Start of Dataset records

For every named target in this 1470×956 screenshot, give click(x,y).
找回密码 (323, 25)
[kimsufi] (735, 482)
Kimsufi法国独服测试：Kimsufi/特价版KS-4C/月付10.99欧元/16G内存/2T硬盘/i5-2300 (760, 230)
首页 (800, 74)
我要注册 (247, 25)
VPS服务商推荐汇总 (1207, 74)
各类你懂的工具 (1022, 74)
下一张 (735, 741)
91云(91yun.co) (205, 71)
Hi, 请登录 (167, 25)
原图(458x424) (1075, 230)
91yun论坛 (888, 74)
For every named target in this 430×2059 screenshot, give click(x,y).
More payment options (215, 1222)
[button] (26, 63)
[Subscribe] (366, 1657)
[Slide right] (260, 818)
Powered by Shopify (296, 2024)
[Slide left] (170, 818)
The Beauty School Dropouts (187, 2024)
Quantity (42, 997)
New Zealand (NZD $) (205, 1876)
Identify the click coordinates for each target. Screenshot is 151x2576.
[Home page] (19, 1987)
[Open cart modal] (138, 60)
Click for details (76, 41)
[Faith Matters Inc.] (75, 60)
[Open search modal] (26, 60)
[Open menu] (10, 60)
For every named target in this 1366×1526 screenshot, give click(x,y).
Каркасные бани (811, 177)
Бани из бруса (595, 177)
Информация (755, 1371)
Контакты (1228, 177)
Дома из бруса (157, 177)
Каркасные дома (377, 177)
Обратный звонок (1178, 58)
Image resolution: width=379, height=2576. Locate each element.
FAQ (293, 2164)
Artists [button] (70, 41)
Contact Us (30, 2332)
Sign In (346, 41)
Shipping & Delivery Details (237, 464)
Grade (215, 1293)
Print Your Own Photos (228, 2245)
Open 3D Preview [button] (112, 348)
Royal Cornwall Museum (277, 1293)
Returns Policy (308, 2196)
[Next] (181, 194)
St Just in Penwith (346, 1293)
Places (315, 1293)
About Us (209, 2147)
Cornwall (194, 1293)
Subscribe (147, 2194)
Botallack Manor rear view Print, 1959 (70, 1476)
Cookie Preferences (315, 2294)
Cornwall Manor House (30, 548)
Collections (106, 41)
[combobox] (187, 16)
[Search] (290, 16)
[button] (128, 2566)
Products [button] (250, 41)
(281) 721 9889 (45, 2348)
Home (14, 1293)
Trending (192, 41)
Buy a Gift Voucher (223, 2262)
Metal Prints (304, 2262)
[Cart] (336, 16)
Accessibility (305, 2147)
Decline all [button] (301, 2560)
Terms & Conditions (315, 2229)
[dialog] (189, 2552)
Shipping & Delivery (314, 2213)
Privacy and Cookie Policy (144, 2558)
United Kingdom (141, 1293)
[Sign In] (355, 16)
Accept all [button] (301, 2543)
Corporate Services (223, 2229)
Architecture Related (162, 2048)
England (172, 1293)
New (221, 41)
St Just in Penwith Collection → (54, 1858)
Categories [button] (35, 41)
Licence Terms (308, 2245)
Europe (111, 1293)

End of Dataset records

** What the exercise asks **
From the entries above, write out only the lines starting at the line that holds "New Zealand (NZD $) (205, 1876)" and ending at the line that holds "Returns Policy (308, 2196)", keeping both and matching them exactly.

** Solution for this problem **
New Zealand (NZD $) (205, 1876)
Identify the click coordinates for each target. Screenshot is 151x2576.
[Home page] (19, 1987)
[Open cart modal] (138, 60)
Click for details (76, 41)
[Faith Matters Inc.] (75, 60)
[Open search modal] (26, 60)
[Open menu] (10, 60)
For every named target in this 1366×1526 screenshot, give click(x,y).
Каркасные бани (811, 177)
Бани из бруса (595, 177)
Информация (755, 1371)
Контакты (1228, 177)
Дома из бруса (157, 177)
Каркасные дома (377, 177)
Обратный звонок (1178, 58)
Image resolution: width=379, height=2576. Locate each element.
FAQ (293, 2164)
Artists [button] (70, 41)
Contact Us (30, 2332)
Sign In (346, 41)
Shipping & Delivery Details (237, 464)
Grade (215, 1293)
Print Your Own Photos (228, 2245)
Open 3D Preview [button] (112, 348)
Royal Cornwall Museum (277, 1293)
Returns Policy (308, 2196)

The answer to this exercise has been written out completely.